EXERCISE:
Print the data again, exactly.

*** TASK INPUT

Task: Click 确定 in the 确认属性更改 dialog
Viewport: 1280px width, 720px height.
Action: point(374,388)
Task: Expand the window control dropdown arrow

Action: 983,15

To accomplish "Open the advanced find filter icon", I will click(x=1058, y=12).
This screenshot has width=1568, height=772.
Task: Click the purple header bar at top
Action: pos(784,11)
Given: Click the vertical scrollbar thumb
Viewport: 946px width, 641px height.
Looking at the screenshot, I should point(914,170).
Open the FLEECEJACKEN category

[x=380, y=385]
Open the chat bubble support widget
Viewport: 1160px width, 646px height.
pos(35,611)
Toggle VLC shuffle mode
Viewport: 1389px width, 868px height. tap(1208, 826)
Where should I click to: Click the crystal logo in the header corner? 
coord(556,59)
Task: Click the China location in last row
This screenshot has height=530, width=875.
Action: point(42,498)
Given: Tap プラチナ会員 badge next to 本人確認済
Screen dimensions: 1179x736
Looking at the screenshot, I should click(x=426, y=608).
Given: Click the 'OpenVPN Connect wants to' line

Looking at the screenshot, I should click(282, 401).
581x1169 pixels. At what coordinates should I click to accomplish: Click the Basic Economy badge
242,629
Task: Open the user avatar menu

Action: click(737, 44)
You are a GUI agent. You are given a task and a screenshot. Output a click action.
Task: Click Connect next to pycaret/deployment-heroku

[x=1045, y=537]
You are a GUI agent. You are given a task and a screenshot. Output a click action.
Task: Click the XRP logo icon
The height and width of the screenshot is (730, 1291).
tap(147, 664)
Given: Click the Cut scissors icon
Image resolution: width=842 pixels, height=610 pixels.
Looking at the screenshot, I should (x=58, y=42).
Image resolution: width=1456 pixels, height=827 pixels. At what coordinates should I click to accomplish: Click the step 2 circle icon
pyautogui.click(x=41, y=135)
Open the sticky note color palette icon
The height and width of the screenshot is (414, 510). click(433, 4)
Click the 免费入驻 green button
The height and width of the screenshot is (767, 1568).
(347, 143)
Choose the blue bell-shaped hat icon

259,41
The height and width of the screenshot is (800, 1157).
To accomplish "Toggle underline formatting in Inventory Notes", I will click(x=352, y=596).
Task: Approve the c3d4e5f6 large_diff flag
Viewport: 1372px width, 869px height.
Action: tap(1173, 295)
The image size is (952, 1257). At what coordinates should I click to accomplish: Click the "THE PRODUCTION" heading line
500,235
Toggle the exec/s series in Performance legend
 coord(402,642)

******

RESPONSE TO THIS TASK:
Task: Click 确定 in the 确认属性更改 dialog
Viewport: 1280px width, 720px height.
Action: point(374,388)
Task: Expand the window control dropdown arrow

Action: 983,15

To accomplish "Open the advanced find filter icon", I will click(x=1058, y=12).
This screenshot has width=1568, height=772.
Task: Click the purple header bar at top
Action: pos(784,11)
Given: Click the vertical scrollbar thumb
Viewport: 946px width, 641px height.
Looking at the screenshot, I should point(914,170).
Open the FLEECEJACKEN category

[x=380, y=385]
Open the chat bubble support widget
Viewport: 1160px width, 646px height.
pos(35,611)
Toggle VLC shuffle mode
Viewport: 1389px width, 868px height. tap(1208, 826)
Where should I click to: Click the crystal logo in the header corner? 
coord(556,59)
Task: Click the China location in last row
This screenshot has height=530, width=875.
Action: point(42,498)
Given: Tap プラチナ会員 badge next to 本人確認済
Screen dimensions: 1179x736
Looking at the screenshot, I should click(x=426, y=608).
Given: Click the 'OpenVPN Connect wants to' line

Looking at the screenshot, I should click(282, 401).
581x1169 pixels. At what coordinates should I click to accomplish: Click the Basic Economy badge
242,629
Task: Open the user avatar menu

Action: click(737, 44)
You are a GUI agent. You are given a task and a screenshot. Output a click action.
Task: Click Connect next to pycaret/deployment-heroku

[x=1045, y=537]
You are a GUI agent. You are given a task and a screenshot. Output a click action.
Task: Click the XRP logo icon
The height and width of the screenshot is (730, 1291).
tap(147, 664)
Given: Click the Cut scissors icon
Image resolution: width=842 pixels, height=610 pixels.
Looking at the screenshot, I should (x=58, y=42).
Image resolution: width=1456 pixels, height=827 pixels. At what coordinates should I click to accomplish: Click the step 2 circle icon
pyautogui.click(x=41, y=135)
Open the sticky note color palette icon
The height and width of the screenshot is (414, 510). click(433, 4)
Click the 免费入驻 green button
The height and width of the screenshot is (767, 1568).
(347, 143)
Choose the blue bell-shaped hat icon

259,41
The height and width of the screenshot is (800, 1157).
To accomplish "Toggle underline formatting in Inventory Notes", I will click(x=352, y=596).
Task: Approve the c3d4e5f6 large_diff flag
Viewport: 1372px width, 869px height.
Action: tap(1173, 295)
The image size is (952, 1257). At what coordinates should I click to accomplish: Click the "THE PRODUCTION" heading line
500,235
Toggle the exec/s series in Performance legend
 coord(402,642)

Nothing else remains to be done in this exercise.